2.4. Sevoflurane Differentially Affected MAPK Signaling Pathways and Neurotrophic Factor Expression in Wild-Type and 3 × Tg Mice

Mitogen-activated protein kinases (MAPKs) are serine/threonine kinases that have been shown to control neuronal apoptosis and subsequent cognitive function [20]. Previous studies have shown that they are key players linking excessive glutamate accumulation to calcium influx and can trigger MAPK activation [21]. Thus, we examined if sevoflurane could modulate MAPK signaling activities in both wild-type and 3 × Tg mice.

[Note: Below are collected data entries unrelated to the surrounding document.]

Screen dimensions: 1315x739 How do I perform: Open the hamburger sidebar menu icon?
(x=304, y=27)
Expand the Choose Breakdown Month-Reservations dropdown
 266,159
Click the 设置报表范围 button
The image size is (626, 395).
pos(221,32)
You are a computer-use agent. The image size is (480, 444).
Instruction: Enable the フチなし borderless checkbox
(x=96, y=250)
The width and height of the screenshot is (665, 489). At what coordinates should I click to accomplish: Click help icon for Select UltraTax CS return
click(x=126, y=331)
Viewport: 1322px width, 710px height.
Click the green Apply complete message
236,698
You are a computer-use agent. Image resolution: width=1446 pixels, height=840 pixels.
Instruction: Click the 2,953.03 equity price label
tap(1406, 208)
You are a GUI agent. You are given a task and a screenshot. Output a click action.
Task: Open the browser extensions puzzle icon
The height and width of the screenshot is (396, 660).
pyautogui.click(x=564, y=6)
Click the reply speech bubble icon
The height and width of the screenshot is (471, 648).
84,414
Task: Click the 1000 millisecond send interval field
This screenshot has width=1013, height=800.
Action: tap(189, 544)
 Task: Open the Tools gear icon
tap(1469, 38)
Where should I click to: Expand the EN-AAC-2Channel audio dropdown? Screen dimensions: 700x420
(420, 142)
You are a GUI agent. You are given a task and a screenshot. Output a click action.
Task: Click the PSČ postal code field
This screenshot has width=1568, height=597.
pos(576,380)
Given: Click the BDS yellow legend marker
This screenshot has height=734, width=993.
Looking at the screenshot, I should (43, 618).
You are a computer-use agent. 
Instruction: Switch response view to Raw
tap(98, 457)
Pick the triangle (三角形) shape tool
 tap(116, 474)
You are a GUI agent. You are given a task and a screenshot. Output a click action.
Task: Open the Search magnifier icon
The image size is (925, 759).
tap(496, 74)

In wild-type mice, no significant changes in phosphorylated ERK, JNK, and p38 were found in either the hippocampus or neocortex after sevoflurane exposure (Figure 4a). On the other hand, the significant down-regulation of phosphorylated ERK and up-regulation of JNK was observed in both hippocampus and in the neocortex of 3 × Tg mice (Figure 4b). To further our observations, brain-derived neurotrophic factor (BDNF) was examined, as it is one of the ERK pathway downstream molecules and is a well-known neurotrophic factor that facilitates neuronal survival and development [22]. In wild-type mice, no significant change in BDNF was found (Figure 4c). In 3 × Tg mice, however, the down-regulation of BDNF was observed in the neocortex (Figure 4d). These results show that sevoflurane may induce cognitive deterioration in 3 × Tg mice through regulating MAPK pathways and reducing BDNF expression.

Figure 4

Sevoflurane differentially regulated MAPK signaling activities and BDNF in wild-type and 3 × Tg mice. Sevoflurane differentially regulated various MAP kinase phosphorylation in the hippocampus and the neocortex of (a) wild-type and (b) 3 × Tg mice. BDNF was not affected in wild-type mice (c) but reduced in 3 × Tg mice (d). Bar graphs below show the quantification of Western blot. All data correspond to the mean ± SEM (n = 5–6) and represent the band densities that were normalized with the endogenous loading control. * p < 0.05, ** p < 0.01 in comparison to the control. Values were analyzed using the unpaired t-test.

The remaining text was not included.